**ACTIVITY:** Extract word for word the lines of the listing from its start to the line holding "The height and", both ends kept; pictures are not part of the copy.

**SOURCE MATERIAL:**
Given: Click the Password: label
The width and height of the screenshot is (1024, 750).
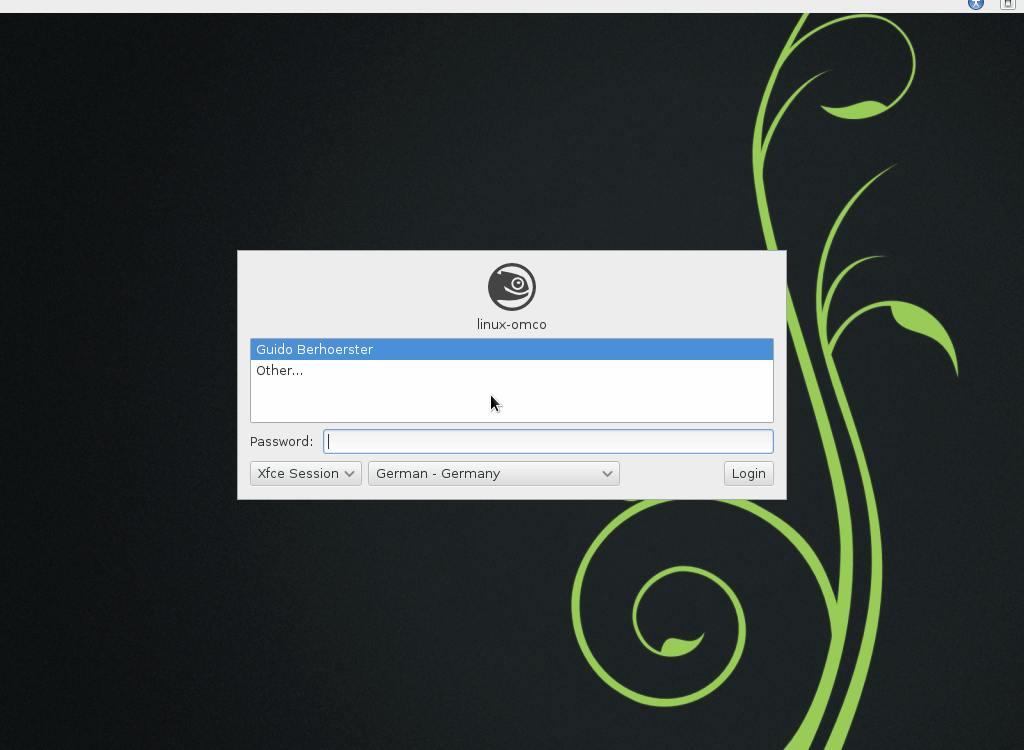Looking at the screenshot, I should (281, 441).
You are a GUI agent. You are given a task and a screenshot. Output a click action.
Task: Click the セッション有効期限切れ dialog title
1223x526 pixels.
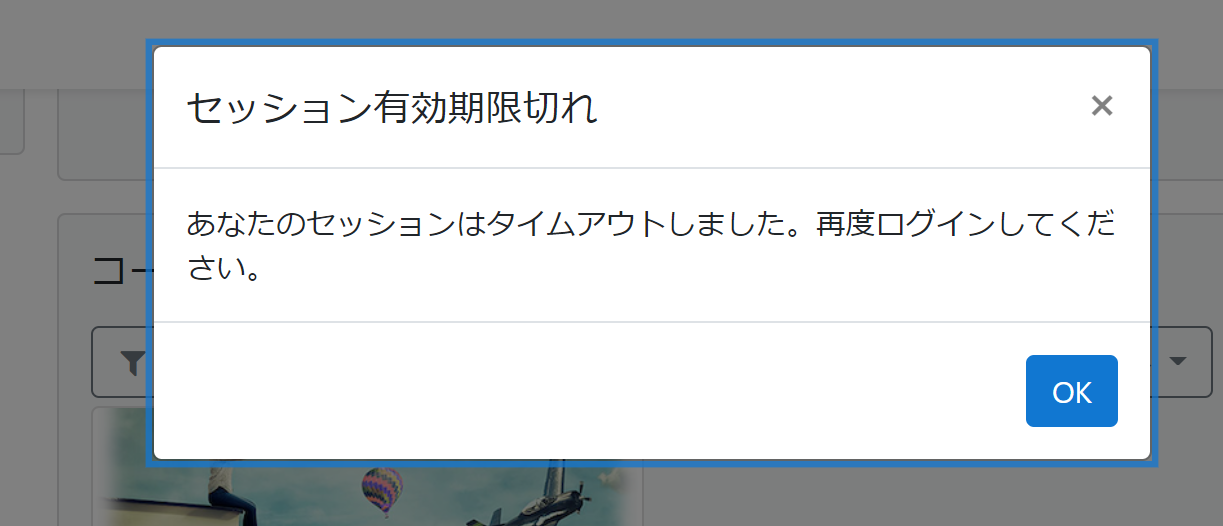pyautogui.click(x=392, y=108)
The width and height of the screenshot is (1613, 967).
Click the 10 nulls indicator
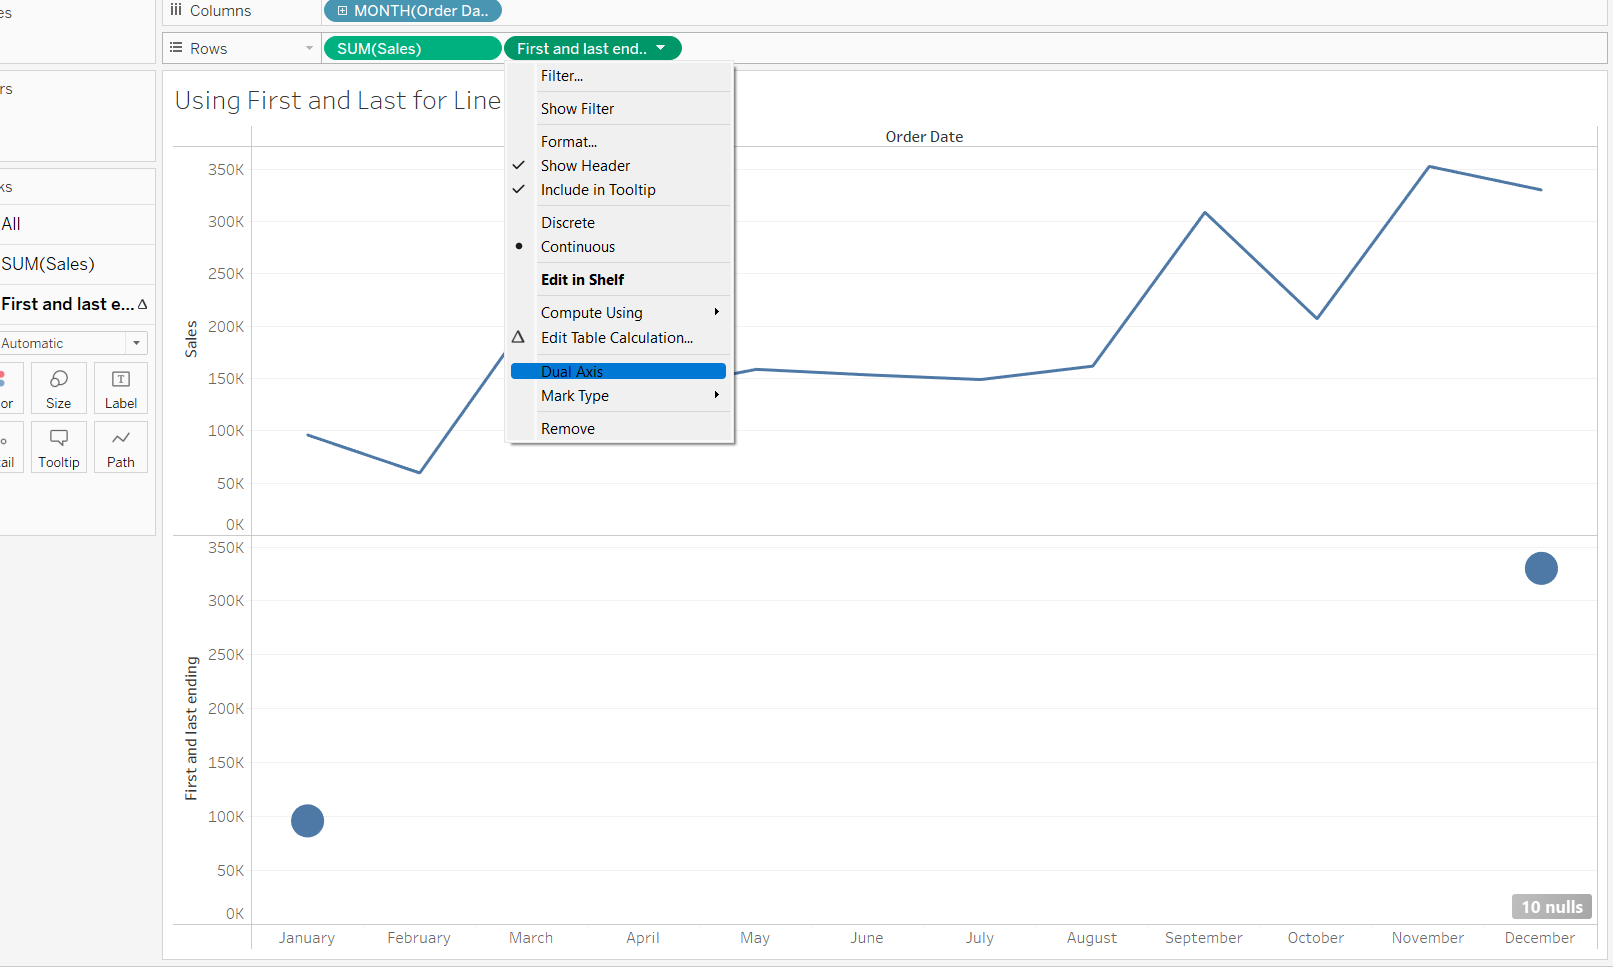coord(1551,907)
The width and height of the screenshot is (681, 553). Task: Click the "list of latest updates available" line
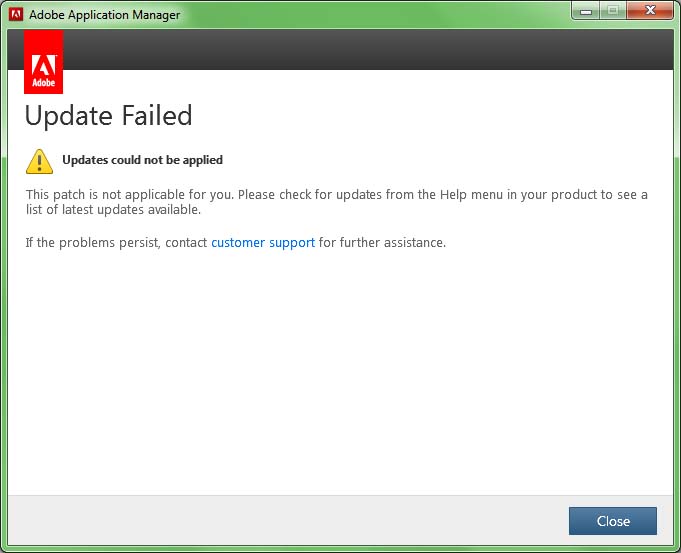coord(113,210)
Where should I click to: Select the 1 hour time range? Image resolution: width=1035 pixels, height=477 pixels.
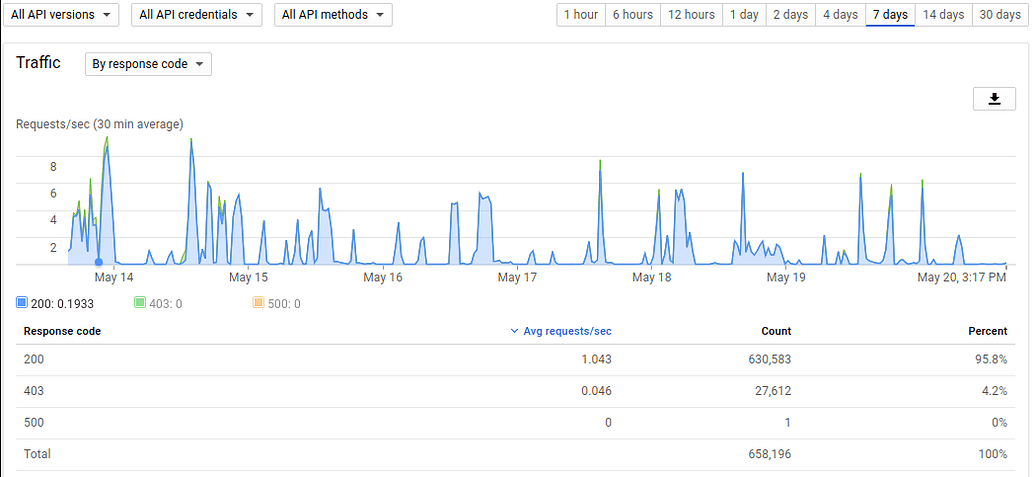click(581, 15)
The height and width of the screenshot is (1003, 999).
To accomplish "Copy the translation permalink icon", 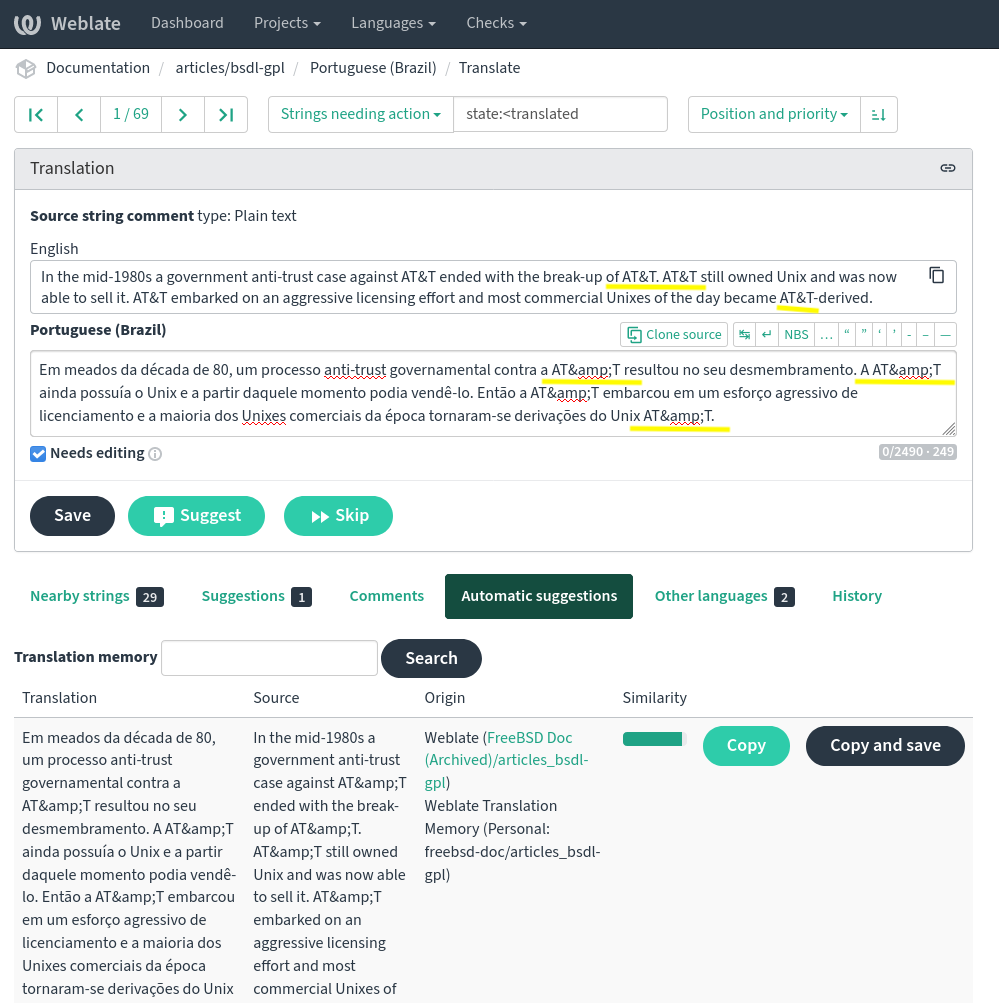I will [948, 168].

**YOUR SOLUTION:**
Given: Click the Password: label
The width and height of the screenshot is (1024, 750).
Looking at the screenshot, I should (281, 441).
You are a GUI agent. You are given a task and a screenshot. Output a click action.
Task: Click the セッション有効期限切れ dialog title
1223x526 pixels.
pyautogui.click(x=392, y=108)
The width and height of the screenshot is (1613, 967).
Click the 10 nulls indicator
coord(1551,907)
The width and height of the screenshot is (681, 553). Task: Click the "list of latest updates available" line
coord(113,210)
Where should I click to: Select the 1 hour time range? Image resolution: width=1035 pixels, height=477 pixels.
click(581, 15)
The height and width of the screenshot is (1003, 999).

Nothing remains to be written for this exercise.